*** Begin section ***

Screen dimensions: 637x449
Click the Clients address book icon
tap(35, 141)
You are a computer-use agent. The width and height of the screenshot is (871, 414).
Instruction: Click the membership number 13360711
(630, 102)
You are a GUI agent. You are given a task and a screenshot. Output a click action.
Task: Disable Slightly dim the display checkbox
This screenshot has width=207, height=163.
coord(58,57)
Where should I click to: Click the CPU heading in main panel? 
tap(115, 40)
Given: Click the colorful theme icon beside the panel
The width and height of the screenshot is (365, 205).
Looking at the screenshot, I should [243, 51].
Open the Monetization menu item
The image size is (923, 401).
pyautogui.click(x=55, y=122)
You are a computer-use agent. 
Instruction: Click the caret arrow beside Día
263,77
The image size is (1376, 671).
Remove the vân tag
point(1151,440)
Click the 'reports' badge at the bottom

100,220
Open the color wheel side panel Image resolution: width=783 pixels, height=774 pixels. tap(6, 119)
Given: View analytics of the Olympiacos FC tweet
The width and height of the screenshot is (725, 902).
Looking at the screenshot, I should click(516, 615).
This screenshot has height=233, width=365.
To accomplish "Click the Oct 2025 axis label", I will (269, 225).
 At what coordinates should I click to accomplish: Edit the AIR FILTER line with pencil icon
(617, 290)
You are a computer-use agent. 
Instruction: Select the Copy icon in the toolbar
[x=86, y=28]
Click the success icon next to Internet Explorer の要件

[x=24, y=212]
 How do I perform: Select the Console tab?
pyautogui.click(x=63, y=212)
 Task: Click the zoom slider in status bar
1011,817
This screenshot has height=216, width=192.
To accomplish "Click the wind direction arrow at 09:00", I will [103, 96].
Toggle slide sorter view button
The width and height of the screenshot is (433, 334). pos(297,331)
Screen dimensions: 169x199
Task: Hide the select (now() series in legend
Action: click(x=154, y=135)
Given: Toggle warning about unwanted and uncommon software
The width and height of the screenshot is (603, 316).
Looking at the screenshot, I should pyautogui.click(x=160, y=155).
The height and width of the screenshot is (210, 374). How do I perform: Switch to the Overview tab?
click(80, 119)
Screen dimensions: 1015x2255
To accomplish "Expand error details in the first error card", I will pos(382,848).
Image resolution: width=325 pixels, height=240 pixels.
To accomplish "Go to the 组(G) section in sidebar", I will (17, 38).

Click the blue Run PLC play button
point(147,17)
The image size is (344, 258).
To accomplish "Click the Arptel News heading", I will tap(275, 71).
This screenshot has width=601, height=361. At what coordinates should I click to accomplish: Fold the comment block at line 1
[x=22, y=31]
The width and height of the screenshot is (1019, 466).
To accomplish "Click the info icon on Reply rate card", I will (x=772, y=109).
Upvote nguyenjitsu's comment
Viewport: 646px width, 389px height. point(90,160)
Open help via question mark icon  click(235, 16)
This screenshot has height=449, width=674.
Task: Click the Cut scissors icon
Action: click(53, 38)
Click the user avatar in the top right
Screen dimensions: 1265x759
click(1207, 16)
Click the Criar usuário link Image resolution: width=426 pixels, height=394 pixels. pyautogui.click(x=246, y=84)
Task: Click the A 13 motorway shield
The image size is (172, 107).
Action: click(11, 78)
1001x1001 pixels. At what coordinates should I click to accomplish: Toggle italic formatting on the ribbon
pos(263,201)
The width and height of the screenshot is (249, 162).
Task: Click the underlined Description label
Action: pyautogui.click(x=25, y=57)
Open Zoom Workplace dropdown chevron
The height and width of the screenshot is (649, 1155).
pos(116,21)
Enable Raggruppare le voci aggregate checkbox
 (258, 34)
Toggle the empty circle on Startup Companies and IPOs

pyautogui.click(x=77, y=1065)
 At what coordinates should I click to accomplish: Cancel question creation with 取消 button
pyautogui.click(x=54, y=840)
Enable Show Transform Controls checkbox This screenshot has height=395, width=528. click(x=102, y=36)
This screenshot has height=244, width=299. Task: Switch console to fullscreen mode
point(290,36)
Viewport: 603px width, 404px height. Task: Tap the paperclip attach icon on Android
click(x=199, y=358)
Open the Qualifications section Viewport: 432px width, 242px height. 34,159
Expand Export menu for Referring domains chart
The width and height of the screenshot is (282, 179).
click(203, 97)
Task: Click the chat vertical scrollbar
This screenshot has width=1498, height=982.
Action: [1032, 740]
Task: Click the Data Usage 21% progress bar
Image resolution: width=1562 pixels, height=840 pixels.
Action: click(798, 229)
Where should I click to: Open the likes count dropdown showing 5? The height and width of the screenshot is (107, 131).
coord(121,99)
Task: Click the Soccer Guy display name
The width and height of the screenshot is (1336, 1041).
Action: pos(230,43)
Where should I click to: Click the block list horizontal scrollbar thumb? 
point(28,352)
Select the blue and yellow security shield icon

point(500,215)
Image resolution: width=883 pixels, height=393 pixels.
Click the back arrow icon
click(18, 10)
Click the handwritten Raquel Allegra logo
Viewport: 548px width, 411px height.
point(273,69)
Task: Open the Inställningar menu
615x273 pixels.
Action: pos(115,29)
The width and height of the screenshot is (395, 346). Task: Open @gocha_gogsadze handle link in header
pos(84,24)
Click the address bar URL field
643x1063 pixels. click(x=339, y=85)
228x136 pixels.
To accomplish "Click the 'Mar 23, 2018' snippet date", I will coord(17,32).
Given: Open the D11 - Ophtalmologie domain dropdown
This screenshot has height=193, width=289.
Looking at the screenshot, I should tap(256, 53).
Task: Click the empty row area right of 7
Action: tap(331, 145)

*** End section ***

Description of the task
An exact reproduction of the listing is required, covering every entry.

Exercise answer
Screen dimensions: 637x449
Click the Clients address book icon
tap(35, 141)
You are a computer-use agent. The width and height of the screenshot is (871, 414).
Instruction: Click the membership number 13360711
(630, 102)
You are a GUI agent. You are given a task and a screenshot. Output a click action.
Task: Disable Slightly dim the display checkbox
This screenshot has width=207, height=163.
coord(58,57)
Where should I click to: Click the CPU heading in main panel? 
tap(115, 40)
Given: Click the colorful theme icon beside the panel
The width and height of the screenshot is (365, 205).
Looking at the screenshot, I should [243, 51].
Open the Monetization menu item
The image size is (923, 401).
pyautogui.click(x=55, y=122)
You are a computer-use agent. 
Instruction: Click the caret arrow beside Día
263,77
The image size is (1376, 671).
Remove the vân tag
point(1151,440)
Click the 'reports' badge at the bottom

100,220
Open the color wheel side panel Image resolution: width=783 pixels, height=774 pixels. tap(6, 119)
Given: View analytics of the Olympiacos FC tweet
The width and height of the screenshot is (725, 902).
Looking at the screenshot, I should click(516, 615).
This screenshot has height=233, width=365.
To accomplish "Click the Oct 2025 axis label", I will (269, 225).
 At what coordinates should I click to accomplish: Edit the AIR FILTER line with pencil icon
(617, 290)
You are a computer-use agent. 
Instruction: Select the Copy icon in the toolbar
[x=86, y=28]
Click the success icon next to Internet Explorer の要件

[x=24, y=212]
 How do I perform: Select the Console tab?
pyautogui.click(x=63, y=212)
 Task: Click the zoom slider in status bar
1011,817
This screenshot has height=216, width=192.
To accomplish "Click the wind direction arrow at 09:00", I will [103, 96].
Toggle slide sorter view button
The width and height of the screenshot is (433, 334). pos(297,331)
Screen dimensions: 169x199
Task: Hide the select (now() series in legend
Action: click(x=154, y=135)
Given: Toggle warning about unwanted and uncommon software
The width and height of the screenshot is (603, 316).
Looking at the screenshot, I should pyautogui.click(x=160, y=155).
The height and width of the screenshot is (210, 374). How do I perform: Switch to the Overview tab?
click(80, 119)
Screen dimensions: 1015x2255
To accomplish "Expand error details in the first error card", I will pos(382,848).
Image resolution: width=325 pixels, height=240 pixels.
To accomplish "Go to the 组(G) section in sidebar", I will (17, 38).

Click the blue Run PLC play button
point(147,17)
The image size is (344, 258).
To accomplish "Click the Arptel News heading", I will tap(275, 71).
This screenshot has width=601, height=361. At what coordinates should I click to accomplish: Fold the comment block at line 1
[x=22, y=31]
The width and height of the screenshot is (1019, 466).
To accomplish "Click the info icon on Reply rate card", I will (x=772, y=109).
Upvote nguyenjitsu's comment
Viewport: 646px width, 389px height. point(90,160)
Open help via question mark icon  click(235, 16)
This screenshot has height=449, width=674.
Task: Click the Cut scissors icon
Action: click(53, 38)
Click the user avatar in the top right
Screen dimensions: 1265x759
click(1207, 16)
Click the Criar usuário link Image resolution: width=426 pixels, height=394 pixels. pyautogui.click(x=246, y=84)
Task: Click the A 13 motorway shield
The image size is (172, 107).
Action: click(11, 78)
1001x1001 pixels. At what coordinates should I click to accomplish: Toggle italic formatting on the ribbon
pos(263,201)
The width and height of the screenshot is (249, 162).
Task: Click the underlined Description label
Action: pyautogui.click(x=25, y=57)
Open Zoom Workplace dropdown chevron
The height and width of the screenshot is (649, 1155).
pos(116,21)
Enable Raggruppare le voci aggregate checkbox
 (258, 34)
Toggle the empty circle on Startup Companies and IPOs

pyautogui.click(x=77, y=1065)
 At what coordinates should I click to accomplish: Cancel question creation with 取消 button
pyautogui.click(x=54, y=840)
Enable Show Transform Controls checkbox This screenshot has height=395, width=528. click(x=102, y=36)
This screenshot has height=244, width=299. Task: Switch console to fullscreen mode
point(290,36)
Viewport: 603px width, 404px height. Task: Tap the paperclip attach icon on Android
click(x=199, y=358)
Open the Qualifications section Viewport: 432px width, 242px height. 34,159
Expand Export menu for Referring domains chart
The width and height of the screenshot is (282, 179).
click(203, 97)
Task: Click the chat vertical scrollbar
This screenshot has width=1498, height=982.
Action: [1032, 740]
Task: Click the Data Usage 21% progress bar
Image resolution: width=1562 pixels, height=840 pixels.
Action: click(798, 229)
Where should I click to: Open the likes count dropdown showing 5? The height and width of the screenshot is (107, 131).
coord(121,99)
Task: Click the Soccer Guy display name
The width and height of the screenshot is (1336, 1041).
Action: pos(230,43)
Where should I click to: Click the block list horizontal scrollbar thumb? 
point(28,352)
Select the blue and yellow security shield icon

point(500,215)
Image resolution: width=883 pixels, height=393 pixels.
Click the back arrow icon
click(18, 10)
Click the handwritten Raquel Allegra logo
Viewport: 548px width, 411px height.
point(273,69)
Task: Open the Inställningar menu
615x273 pixels.
Action: pos(115,29)
The width and height of the screenshot is (395, 346). Task: Open @gocha_gogsadze handle link in header
pos(84,24)
Click the address bar URL field
643x1063 pixels. click(x=339, y=85)
228x136 pixels.
To accomplish "Click the 'Mar 23, 2018' snippet date", I will coord(17,32).
Given: Open the D11 - Ophtalmologie domain dropdown
This screenshot has height=193, width=289.
Looking at the screenshot, I should tap(256, 53).
Task: Click the empty row area right of 7
Action: tap(331, 145)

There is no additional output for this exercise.